Assumptions, opinions, and beliefs act like knowledge until you convert them into a testable hypothesis. Daniel J. Boorstin has said, “The greatest obstacle to discovery is not ignorance – it is the illusion of knowledge.” To challenge assumptions, you need to be able to write a testable hypothesis.
Being able to form and test a hypothesis might be a skill you’d expect in a science lab, but not in a business environment or even in your everyday life. However, the world is changing.
Leaders are using data to inform decisions. To use data, you need to be able to understand what makes a testable hypothesis. Getting big data to speak to you requires the formation first of a testable hypothesis.
One leader lamented, “I know I am supposed to delegate this, but I can’t let go.” Just because many other leaders in similar businesses delegate that task, it doesn’t mean it’s right for him or his business. Forget “supposed to” and test if it’s true for yourself.
Unpacking why he can’t delegate that task, he articulates beliefs such as no one will do it as well; it will tarnish his branding, among others.
Components of a Testable Hypothesis
Once you have identified any beliefs, assumptions, and opinions, they can be tested to find the truth. Any ambiguity can resolve clarity with a testable hypothesis. The facts help you make a confident decision and move on. To get there, we need to write a testable hypothesis.
Expectation of an Outcome
In short, a hypothesis is a statement that could reside on a true or false exam.
It can take the form of an if/then statement, such as “If fines for texting while driving were increased, then fewer people would engage in that activity.” You expect a certain effect, and your experiment is all about testing to see if that effect you expect is accurate.
Based on Knowledge and Information
The point of a testable hypothesis is to build on the current knowledge base to move it forward and should reflect that edge of knowledge.
Unfortunately, publishing bias may cause you to repeat an experiment. That is results which don’t turn out as the experimenter hoped to end up in a drawer, not in a journal. Studies that do wind up in journals may not yet have been replicated. A lack of replication throws any conclusion into question.
Continuing the texting example, we know that fines are a traditional tactic to change behavior. We also know we want to drive change in that direction because of the truth of the danger, and the drivers (lack of) appreciation of the truth.
Simple and Concise
Keep it simple.
One statement, one concept, and one opposite. It should be written as a definite statement, not as a question. For example, “Snails prefer wet soil to dry soil.” It will involve only one test variable at a time. In this case, the moisture condition of the soil.

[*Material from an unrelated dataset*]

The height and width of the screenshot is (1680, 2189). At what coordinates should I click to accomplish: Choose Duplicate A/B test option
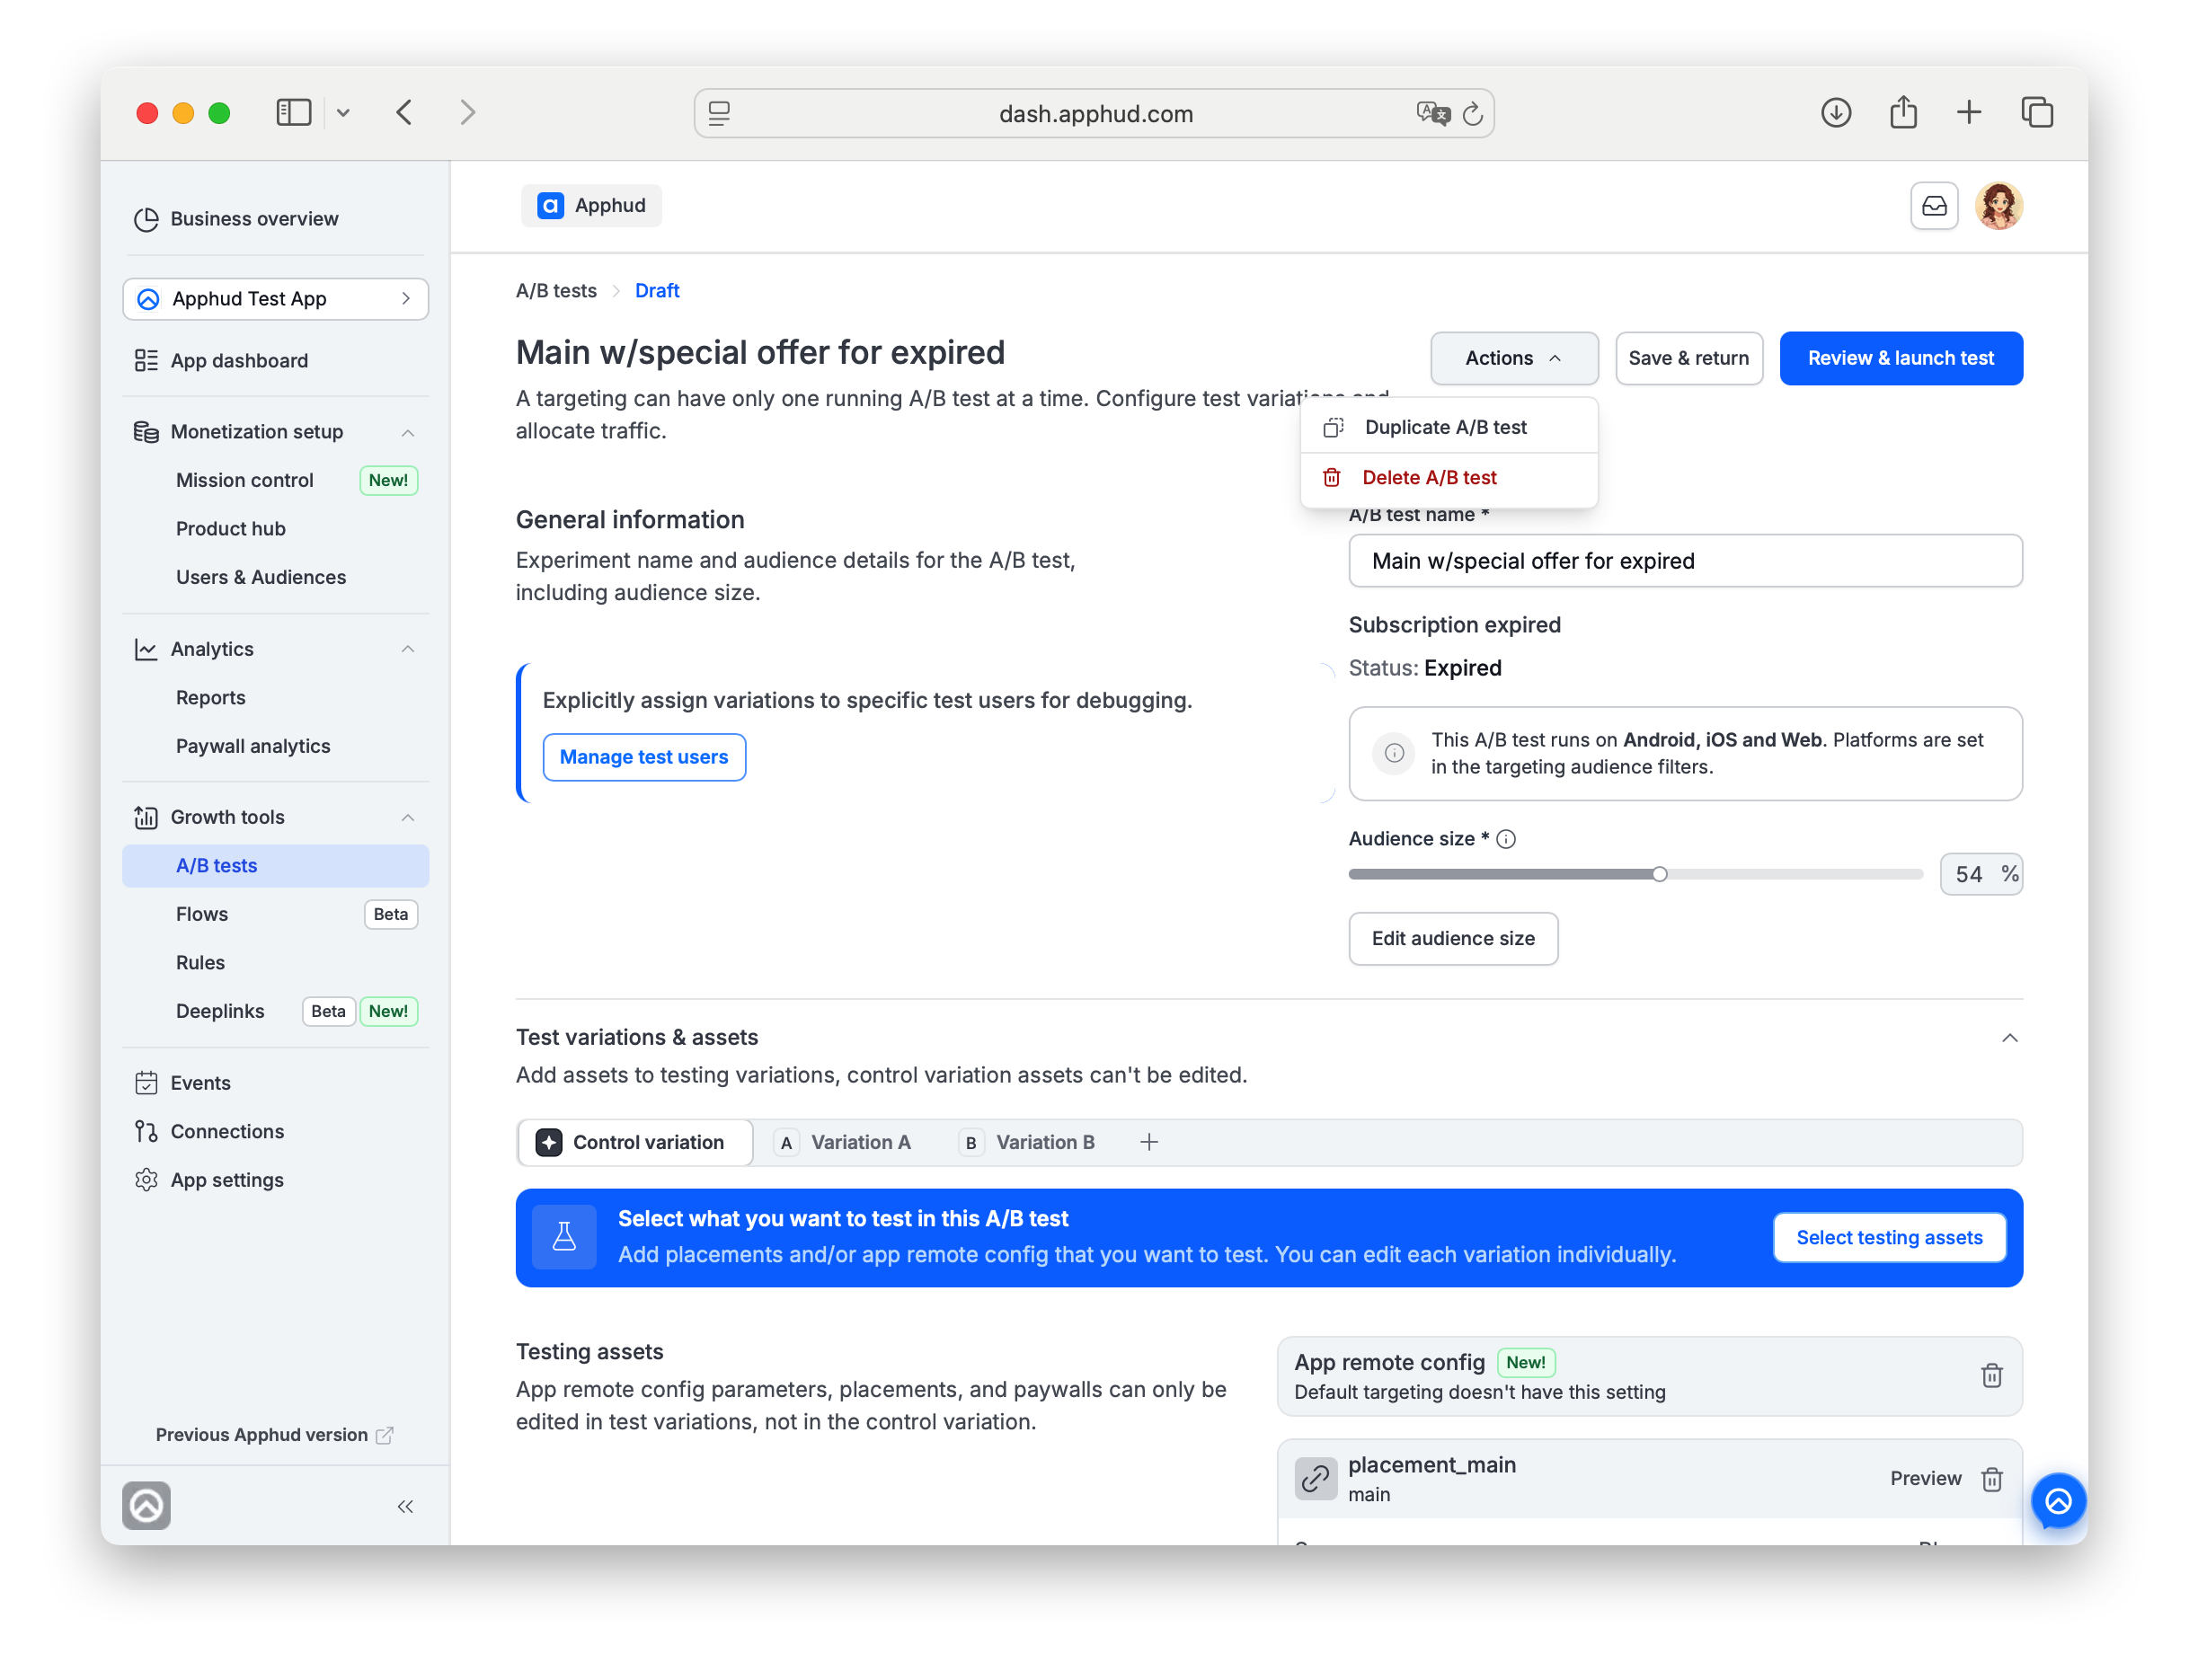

A good hypothesis can be proven false.
It’s critical to know that the absence of evidence is not evidence of absence.
That is, you can find evidence to prove something does exist, but you cannot prove that it does not exist. You only need to find one black swan to prove that all swans are not white, but you can’t prove that purple swans don’t exist.

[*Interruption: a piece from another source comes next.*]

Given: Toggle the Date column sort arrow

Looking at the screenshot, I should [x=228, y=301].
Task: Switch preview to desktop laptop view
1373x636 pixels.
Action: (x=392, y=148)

A good testable hypothesis will state what will happen in a clear form, such that when anything else happens, the experimenter will say, “that’s funny.” More than Eureka moments, it’s the oddities we want to explain away that have the power to open new insights.
“Ambition makes people work harder” might sound like a good hypothesis. However, you are going to have to answer the questions what is ambition, and what is harder?
If you can debate a word, you need to use measurable terms. An operational definition adds measurability.
Operational definitions are used to clarify terms. A dictionary definition may not be precise enough, or you may need to introduce organizational or industry specific words.
For instance, if you decide that harder means work days that are 10 hours long, what of the work day that involves reading the paper for four hours? Stick to concrete, measurable concepts for provable hypotheses.
To challenge your limiting beliefs, you need to form testable hypotheses. With a good hypothesis in mind, a straightforward experiment is much easier to design.